While the oven heats, cut the broccoli into even florets if needed. Even pieces cook at the same pace, so you will not end up with some bites too soft and others still firm. If you are cooking for children or picky eaters, smaller florets can also be easier to eat.
Second Step: Season the broccoli
Place the 12 ounces broccoli florets on the sheet pan. Drizzle them with 1 tablespoon olive oil, then sprinkle on the 1/4 teaspoon salt and 1/8 teaspoon pepper. Toss everything with your hands or a spoon until the broccoli is lightly coated.
Spread the broccoli into a single layer so it roasts instead of steaming. Pop the pan into the oven and roast the broccoli for 10 minutes. This first roast gives the vegetables a head start, since shrimp cooks much faster than broccoli.

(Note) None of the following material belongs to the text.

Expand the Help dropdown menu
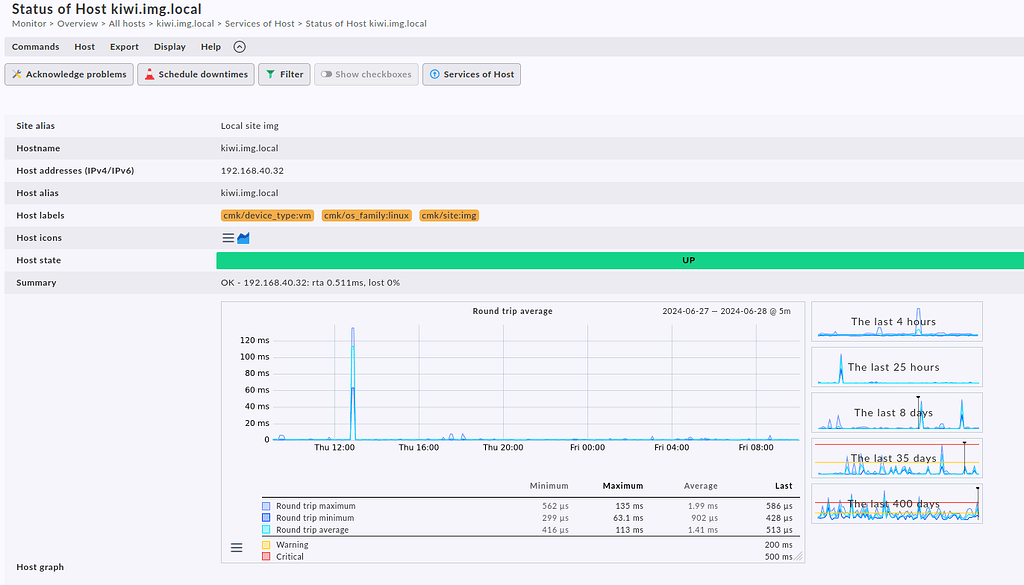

Third Step: Mix the honey garlic sauce
While the broccoli begins roasting, make the sauce in a medium bowl. Whisk together 1/4 cup honey, 1/3 cup coconut aminos or low sodium soy sauce, 1 tablespoon olive oil, 4 cloves minced garlic, 1 teaspoon peeled and grated fresh ginger, 2 teaspoons fresh lemon juice, and 1 teaspoon tapioca flour or cornstarch.
The cornstarch or tapioca flour helps the sauce thicken just a bit so it coats the shrimp better. If you prefer a thinner sauce, you can skip it, but the glaze will be a little looser. For gluten-free cooking, coconut aminos or tamari is the easiest swap.
Fourth Step: Coat the shrimp
Pat 1 pound large uncooked shrimp, peeled and deveined, dry with paper towels. This is an important step because extra moisture can thin the sauce and prevent good browning. Add the shrimp to the bowl with the sauce and toss until every piece is coated.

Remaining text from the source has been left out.